By Alejandra Armenta, PNTC Intern
The second annual Colorado Health Literacy Coalition Conference was held at the University of Colorado Hospital Conference Center on Oct. 21, 2016. This event was aimed primarily at clinicians, health educators, patient navigators, hospitals representatives and the general public interested in health literacy.
The Colorado Health Literacy Coalition Conference educated the audience with innovative techniques that will help them create more health literate health care organizations. According to the Coalition, health literacy allows patients and families to receive and understand health information so they can be advocates for their own care.
During the course of the conference, guests were encouraged to attend speaker-led interactive workshops. Speakers engaged attendees in a positive dialogue in order for people to improve their skills and knowledge about health literacy.
According to conference guest speaker Mary Ann Abrams, many health problems are linked to low health literary. These include:
- Poor ability to interpret labels and health messages
- Greater use of emergency care
- Higher health care cost
- Poor ability to demonstrate taking medicines appropriately
If patient navigators and other healthcare professionals improve their health literacy skills, they will have better communication with their patients and serve their needs. Improved health literacy is the key to improving care quality, reducing medical errors, facilitating shared decision-making and improving health outcomes.

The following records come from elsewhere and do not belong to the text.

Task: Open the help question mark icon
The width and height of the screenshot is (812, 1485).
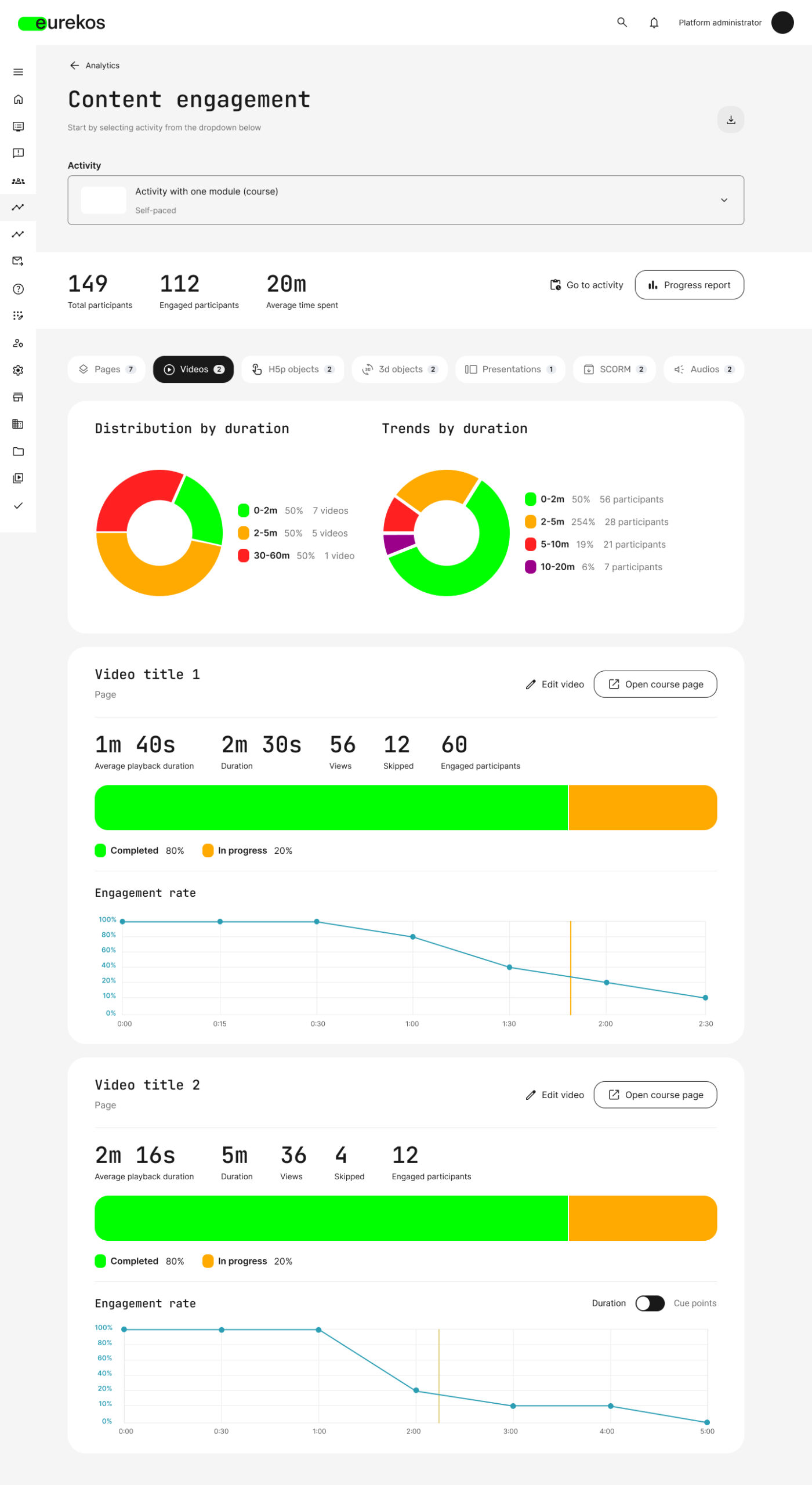Action: coord(18,289)
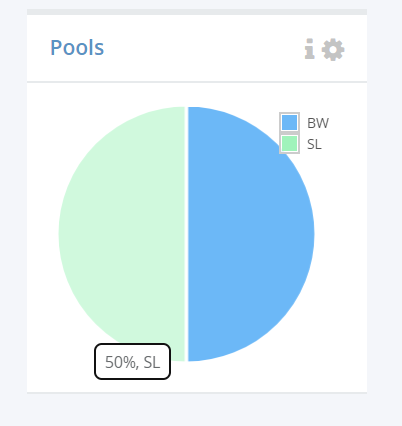The width and height of the screenshot is (402, 426).
Task: Select the SL legend label
Action: pos(314,144)
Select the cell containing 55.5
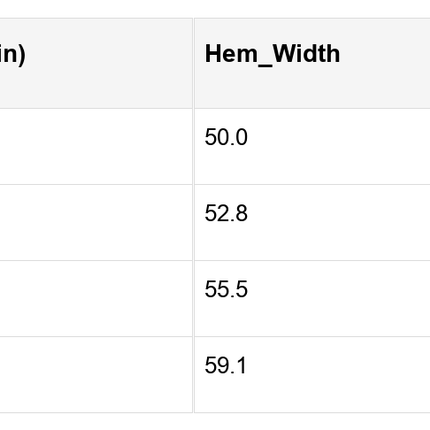This screenshot has height=430, width=430. coord(312,299)
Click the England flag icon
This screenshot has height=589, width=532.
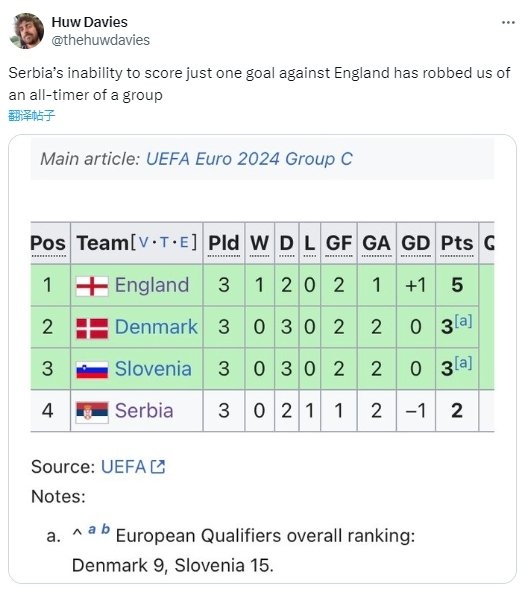[x=92, y=286]
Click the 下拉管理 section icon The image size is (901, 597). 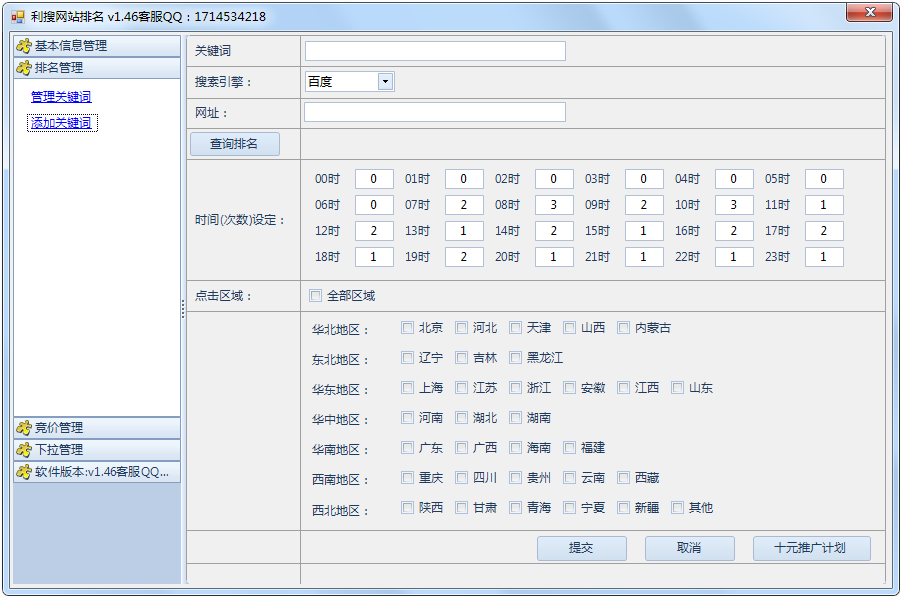tap(24, 450)
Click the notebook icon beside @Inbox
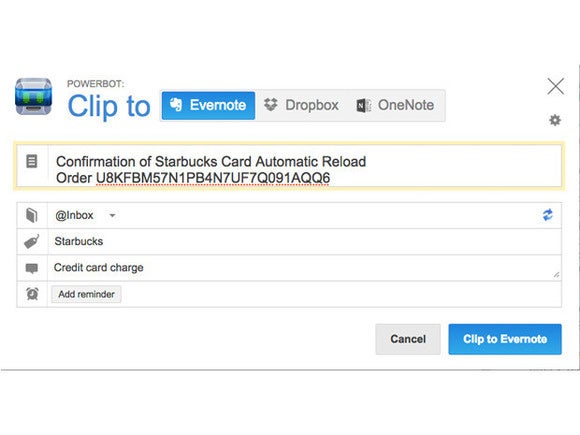 tap(32, 215)
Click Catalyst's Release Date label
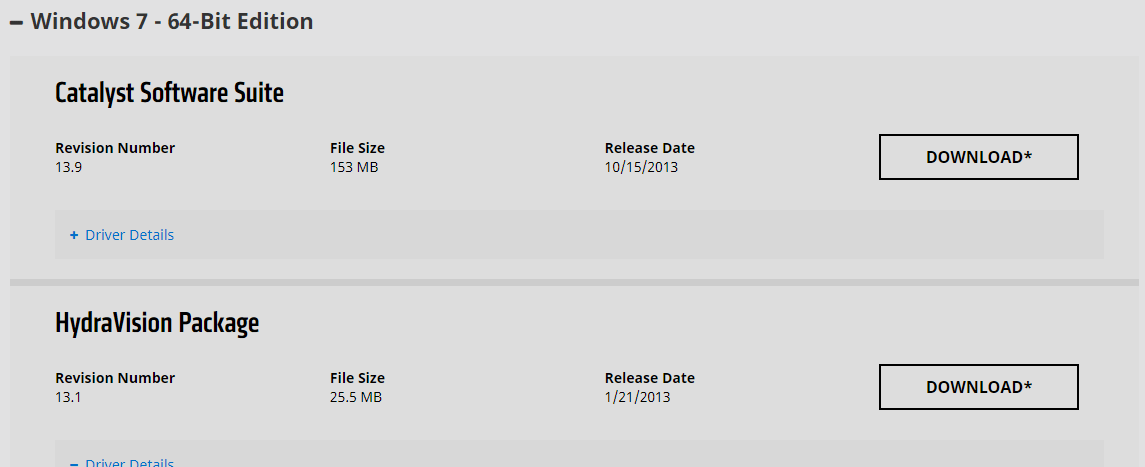 coord(649,148)
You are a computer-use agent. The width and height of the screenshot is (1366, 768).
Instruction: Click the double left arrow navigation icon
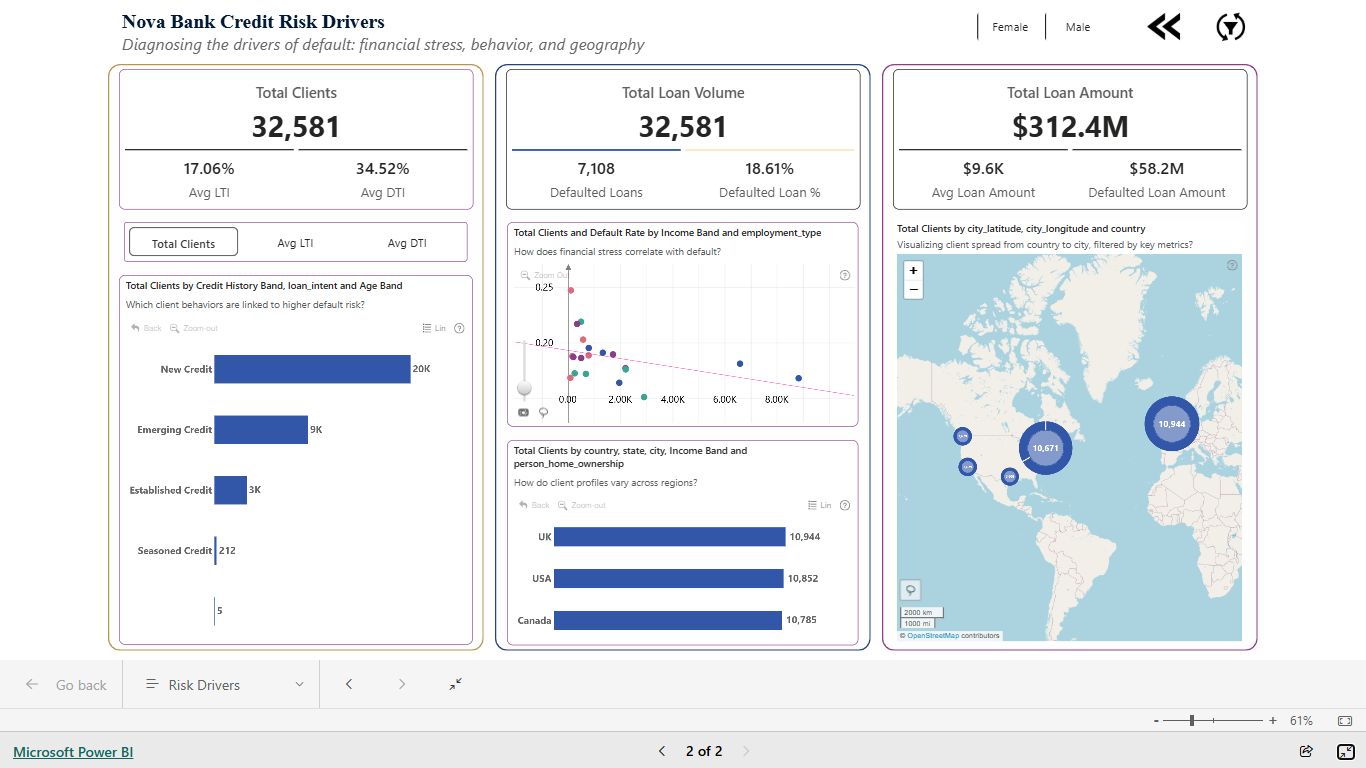coord(1164,27)
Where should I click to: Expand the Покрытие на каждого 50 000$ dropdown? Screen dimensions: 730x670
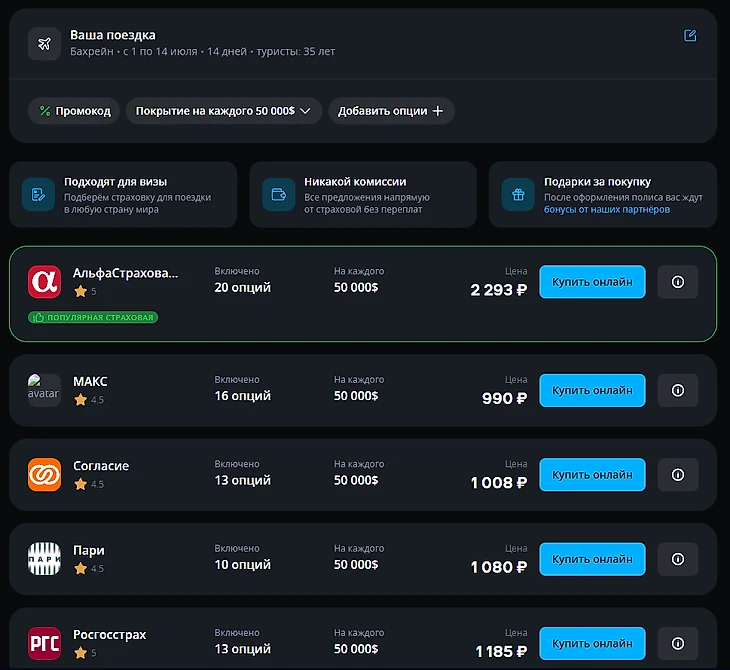pyautogui.click(x=223, y=111)
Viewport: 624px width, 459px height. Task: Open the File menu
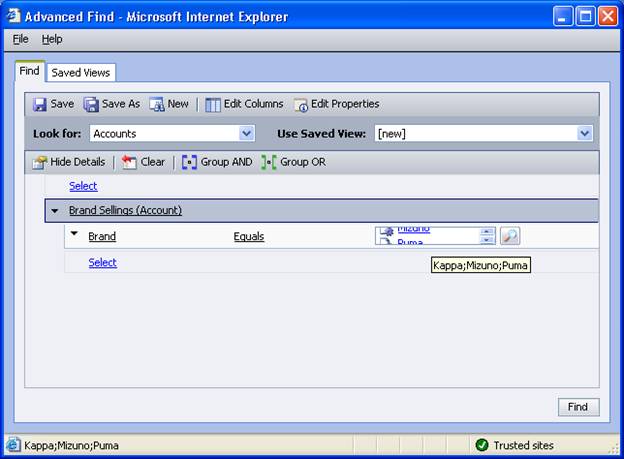[x=21, y=39]
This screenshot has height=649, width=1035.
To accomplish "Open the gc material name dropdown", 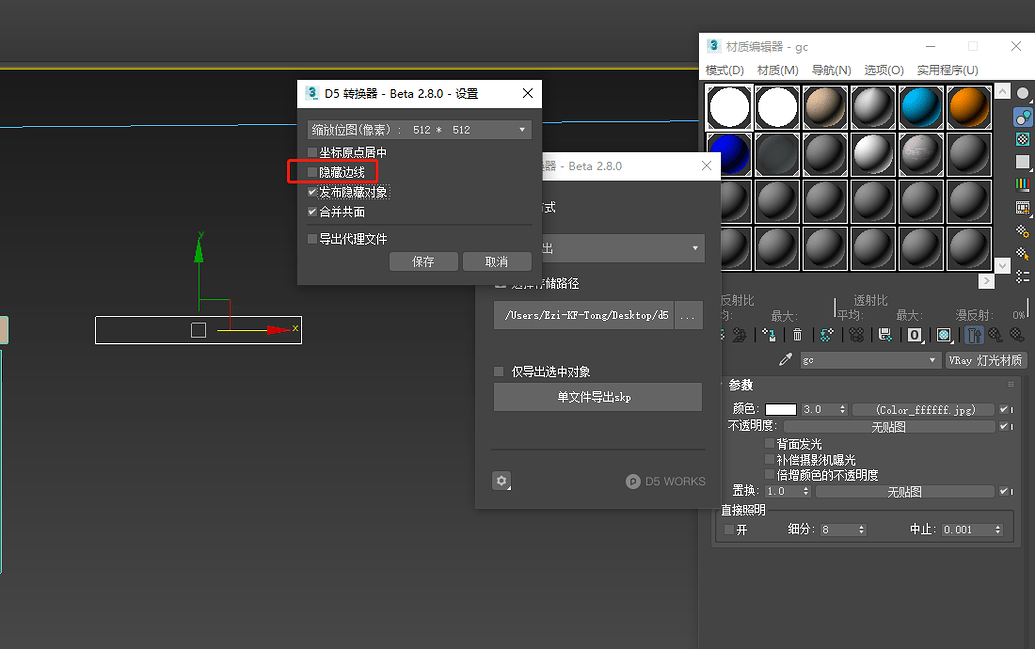I will (933, 359).
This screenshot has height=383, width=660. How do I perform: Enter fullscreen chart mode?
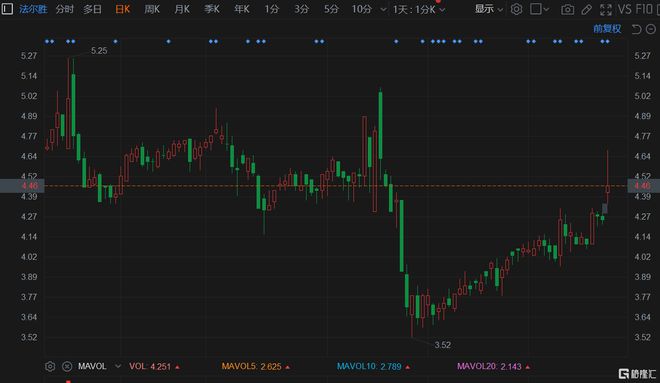(x=606, y=9)
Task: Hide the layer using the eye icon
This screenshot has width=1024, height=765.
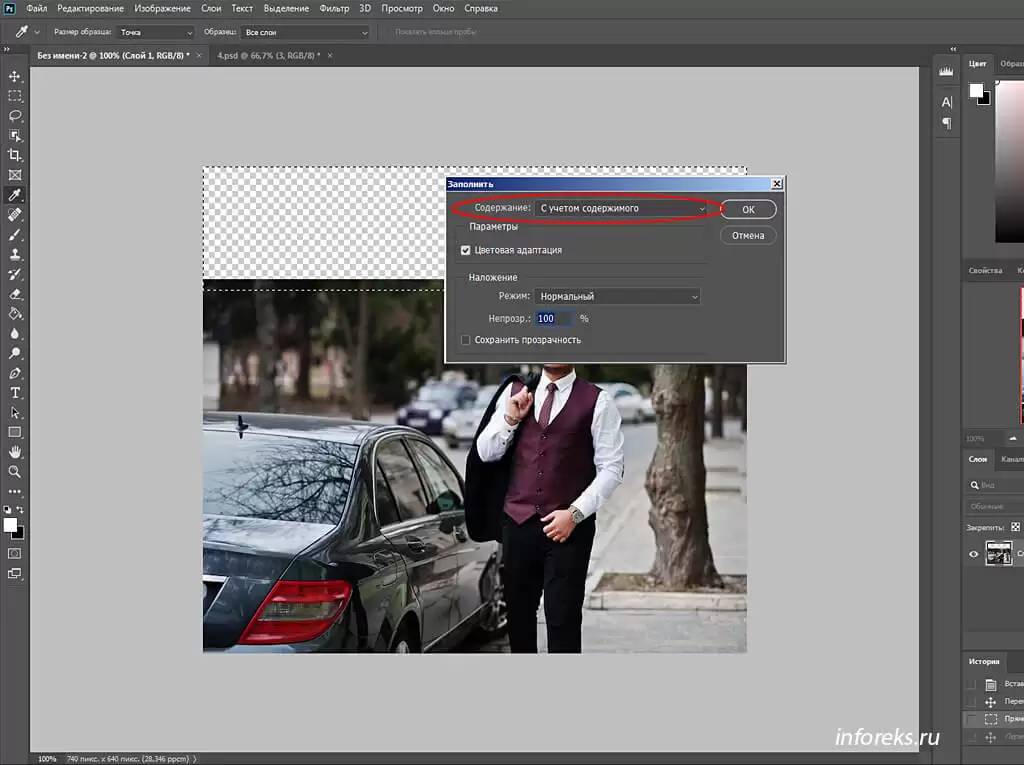Action: [974, 554]
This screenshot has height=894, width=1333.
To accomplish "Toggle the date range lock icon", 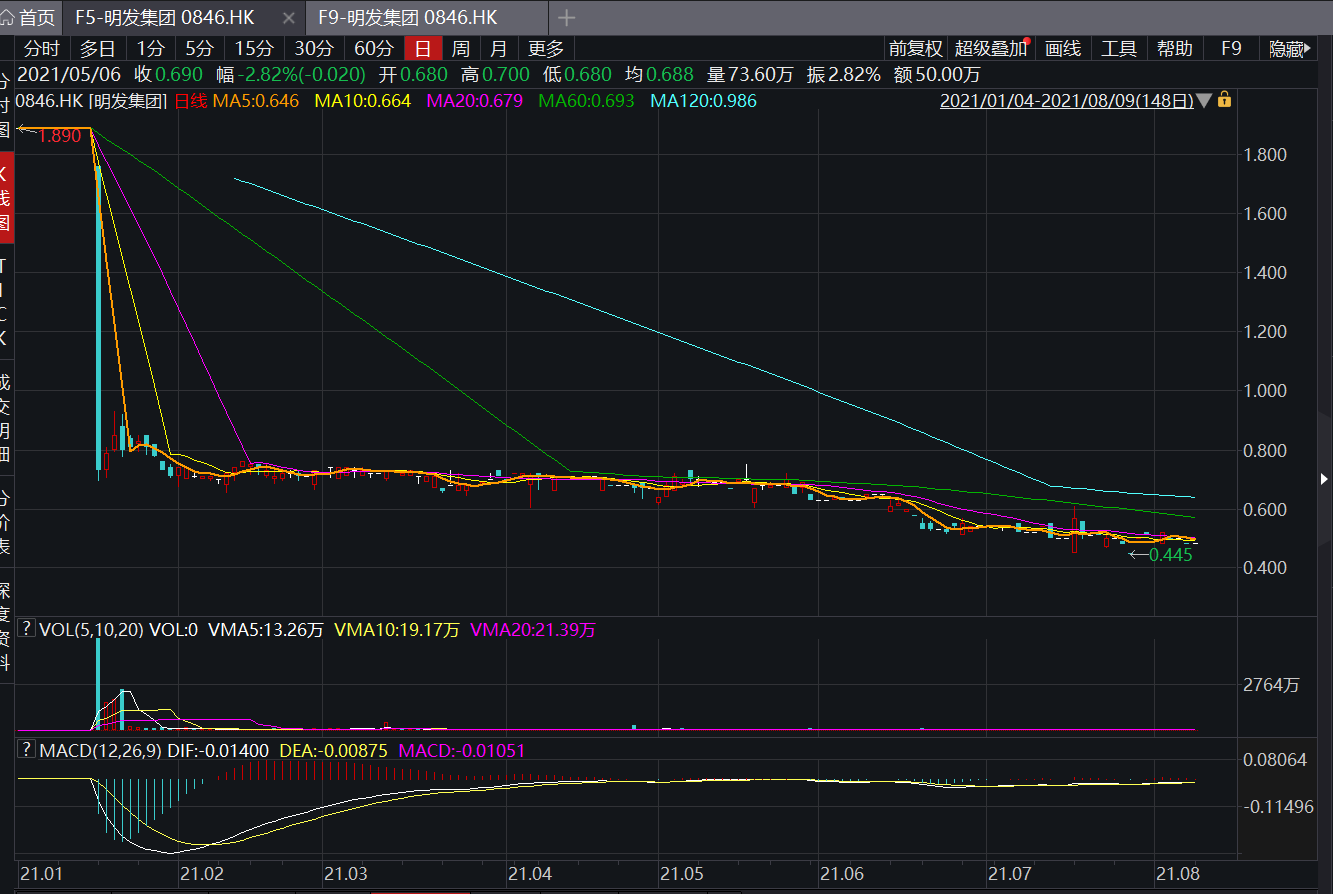I will coord(1224,101).
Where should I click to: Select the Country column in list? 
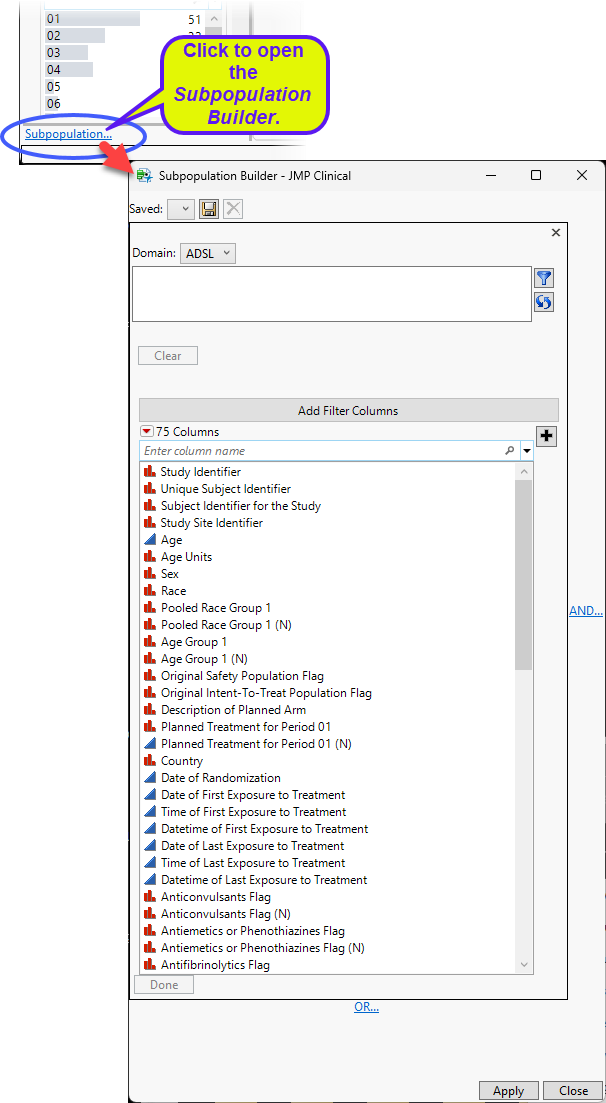coord(181,761)
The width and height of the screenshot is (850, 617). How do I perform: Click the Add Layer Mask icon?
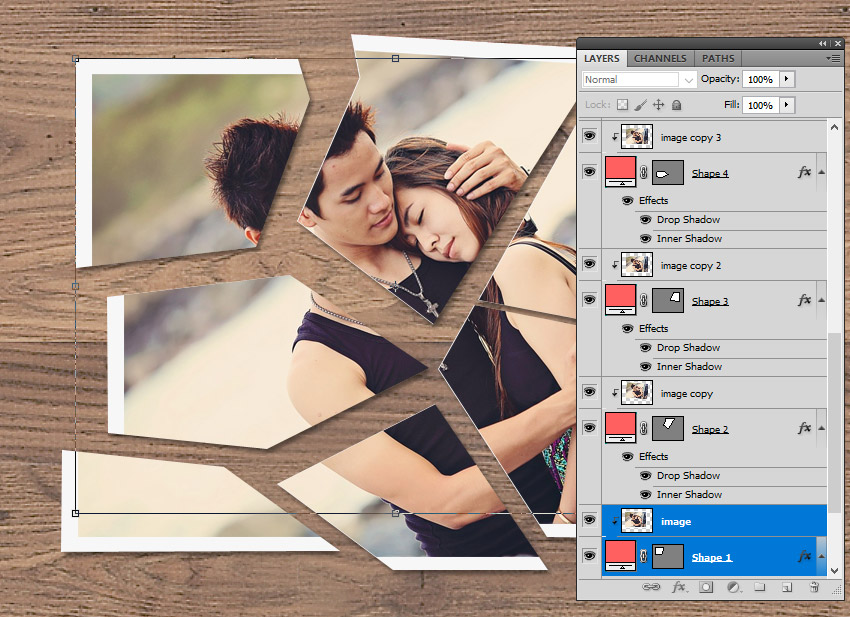click(705, 588)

Why is it important to use Health Literacy at your work?
“We are the first contact sometimes after getting discharged, or in my case with the asthma visits, they tend to call me first, because they feel more comfortable. And of course with health literacy, I can explain things better. They won’t be scared or stressed because they feel more confident asking questions.”
– Raquel Figueroa, Patient Navigator at Denver Health, who works with asthma patients
Alejandra Armenta is a student at CU-Denver, with a double major of Ethnic Studies and Public Health.